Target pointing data
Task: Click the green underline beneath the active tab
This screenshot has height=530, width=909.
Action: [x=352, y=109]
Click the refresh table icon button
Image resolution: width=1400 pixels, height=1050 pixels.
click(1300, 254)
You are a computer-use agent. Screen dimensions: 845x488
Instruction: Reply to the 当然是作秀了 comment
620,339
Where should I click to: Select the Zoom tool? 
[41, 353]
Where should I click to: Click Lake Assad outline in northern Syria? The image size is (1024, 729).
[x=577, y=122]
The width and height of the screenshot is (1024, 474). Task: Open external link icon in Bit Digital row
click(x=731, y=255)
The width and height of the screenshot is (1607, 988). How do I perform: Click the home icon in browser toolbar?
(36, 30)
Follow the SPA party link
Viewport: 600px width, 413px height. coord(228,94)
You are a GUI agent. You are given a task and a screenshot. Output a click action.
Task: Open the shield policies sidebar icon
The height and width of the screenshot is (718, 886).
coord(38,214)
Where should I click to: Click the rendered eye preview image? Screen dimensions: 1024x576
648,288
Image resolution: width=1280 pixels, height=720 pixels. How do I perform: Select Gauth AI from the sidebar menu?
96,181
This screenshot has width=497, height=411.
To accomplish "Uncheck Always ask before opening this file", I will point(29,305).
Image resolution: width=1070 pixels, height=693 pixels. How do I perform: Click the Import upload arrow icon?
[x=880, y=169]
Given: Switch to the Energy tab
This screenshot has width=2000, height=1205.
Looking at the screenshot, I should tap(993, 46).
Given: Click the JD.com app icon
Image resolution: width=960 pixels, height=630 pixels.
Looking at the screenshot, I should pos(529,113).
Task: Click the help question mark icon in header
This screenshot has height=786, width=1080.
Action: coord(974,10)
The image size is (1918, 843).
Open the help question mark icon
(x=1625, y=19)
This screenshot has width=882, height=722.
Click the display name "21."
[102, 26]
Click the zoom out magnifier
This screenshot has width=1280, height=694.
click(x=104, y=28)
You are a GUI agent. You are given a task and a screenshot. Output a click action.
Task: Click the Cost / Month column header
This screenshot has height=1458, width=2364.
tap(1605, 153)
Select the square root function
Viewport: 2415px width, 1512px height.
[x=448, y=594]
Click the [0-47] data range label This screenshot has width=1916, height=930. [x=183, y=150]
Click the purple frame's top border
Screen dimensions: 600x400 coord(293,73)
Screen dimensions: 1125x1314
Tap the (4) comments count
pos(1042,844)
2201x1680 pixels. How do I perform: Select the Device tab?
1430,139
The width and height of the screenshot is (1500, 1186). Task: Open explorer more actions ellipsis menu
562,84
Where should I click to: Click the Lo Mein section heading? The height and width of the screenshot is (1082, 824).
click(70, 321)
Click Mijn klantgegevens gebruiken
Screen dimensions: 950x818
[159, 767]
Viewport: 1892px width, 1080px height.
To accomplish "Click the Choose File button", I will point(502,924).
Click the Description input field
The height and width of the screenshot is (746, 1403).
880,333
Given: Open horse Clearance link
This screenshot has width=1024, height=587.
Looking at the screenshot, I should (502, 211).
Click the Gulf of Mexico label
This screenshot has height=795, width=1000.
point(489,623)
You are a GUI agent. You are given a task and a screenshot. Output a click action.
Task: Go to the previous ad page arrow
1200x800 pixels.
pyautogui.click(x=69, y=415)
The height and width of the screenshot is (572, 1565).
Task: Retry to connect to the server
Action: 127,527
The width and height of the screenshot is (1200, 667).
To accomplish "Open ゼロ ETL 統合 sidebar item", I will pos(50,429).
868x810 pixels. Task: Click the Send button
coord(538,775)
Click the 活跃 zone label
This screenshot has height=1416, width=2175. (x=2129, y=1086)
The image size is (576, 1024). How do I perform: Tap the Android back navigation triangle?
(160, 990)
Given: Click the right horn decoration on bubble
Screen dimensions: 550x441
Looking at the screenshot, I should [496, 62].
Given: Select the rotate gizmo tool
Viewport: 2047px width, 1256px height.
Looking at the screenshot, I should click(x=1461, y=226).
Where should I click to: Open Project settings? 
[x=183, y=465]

Directions: Rewrite the listing with every "Given:" swapped for "Goal:", leaving everything else as it is.

The response:
Task: Click the green underline beneath the active tab
This screenshot has height=530, width=909.
Action: [x=352, y=109]
Click the refresh table icon button
Image resolution: width=1400 pixels, height=1050 pixels.
click(1300, 254)
You are a computer-use agent. Screen dimensions: 845x488
Instruction: Reply to the 当然是作秀了 comment
620,339
Where should I click to: Select the Zoom tool? 
[41, 353]
Where should I click to: Click Lake Assad outline in northern Syria? The image size is (1024, 729).
[x=577, y=122]
The width and height of the screenshot is (1024, 474). Task: Open external link icon in Bit Digital row
click(x=731, y=255)
The width and height of the screenshot is (1607, 988). How do I perform: Click the home icon in browser toolbar?
(36, 30)
Follow the SPA party link
Viewport: 600px width, 413px height. coord(228,94)
You are a GUI agent. You are given a task and a screenshot. Output a click action.
Task: Open the shield policies sidebar icon
The height and width of the screenshot is (718, 886).
coord(38,214)
Where should I click to: Click the rendered eye preview image? Screen dimensions: 1024x576
648,288
Image resolution: width=1280 pixels, height=720 pixels. How do I perform: Select Gauth AI from the sidebar menu?
96,181
This screenshot has width=497, height=411.
To accomplish "Uncheck Always ask before opening this file", I will point(29,305).
Image resolution: width=1070 pixels, height=693 pixels. How do I perform: Click the Import upload arrow icon?
[x=880, y=169]
Goal: Switch to the Energy tab
This screenshot has width=2000, height=1205.
Looking at the screenshot, I should tap(993, 46).
Goal: Click the JD.com app icon
Image resolution: width=960 pixels, height=630 pixels.
Looking at the screenshot, I should pos(529,113).
Task: Click the help question mark icon in header
This screenshot has height=786, width=1080.
Action: coord(974,10)
The image size is (1918, 843).
Open the help question mark icon
(x=1625, y=19)
This screenshot has width=882, height=722.
Click the display name "21."
[102, 26]
Click the zoom out magnifier
This screenshot has width=1280, height=694.
click(x=104, y=28)
You are a GUI agent. You are given a task and a screenshot. Output a click action.
Task: Click the Cost / Month column header
This screenshot has height=1458, width=2364.
tap(1605, 153)
Select the square root function
Viewport: 2415px width, 1512px height.
[x=448, y=594]
Click the [0-47] data range label This screenshot has width=1916, height=930. [x=183, y=150]
Click the purple frame's top border
Screen dimensions: 600x400 coord(293,73)
Screen dimensions: 1125x1314
Tap the (4) comments count
pos(1042,844)
2201x1680 pixels. How do I perform: Select the Device tab?
1430,139
The width and height of the screenshot is (1500, 1186). Task: Open explorer more actions ellipsis menu
562,84
Where should I click to: Click the Lo Mein section heading? The height and width of the screenshot is (1082, 824).
click(70, 321)
Click Mijn klantgegevens gebruiken
Screen dimensions: 950x818
[159, 767]
Viewport: 1892px width, 1080px height.
To accomplish "Click the Choose File button", I will point(502,924).
Click the Description input field
The height and width of the screenshot is (746, 1403).
880,333
Goal: Open horse Clearance link
This screenshot has width=1024, height=587.
Looking at the screenshot, I should (502, 211).
Click the Gulf of Mexico label
This screenshot has height=795, width=1000.
point(489,623)
You are a GUI agent. You are given a task and a screenshot. Output a click action.
Task: Go to the previous ad page arrow
1200x800 pixels.
pyautogui.click(x=69, y=415)
The height and width of the screenshot is (572, 1565).
Task: Retry to connect to the server
Action: 127,527
The width and height of the screenshot is (1200, 667).
To accomplish "Open ゼロ ETL 統合 sidebar item", I will pos(50,429).
868x810 pixels. Task: Click the Send button
coord(538,775)
Click the 活跃 zone label
This screenshot has height=1416, width=2175. (x=2129, y=1086)
The image size is (576, 1024). How do I perform: Tap the Android back navigation triangle?
(160, 990)
Goal: Click the right horn decoration on bubble
Screen dimensions: 550x441
Looking at the screenshot, I should [496, 62].
Goal: Select the rotate gizmo tool
Viewport: 2047px width, 1256px height.
Looking at the screenshot, I should click(x=1461, y=226).
Where should I click to: Open Project settings? 
[x=183, y=465]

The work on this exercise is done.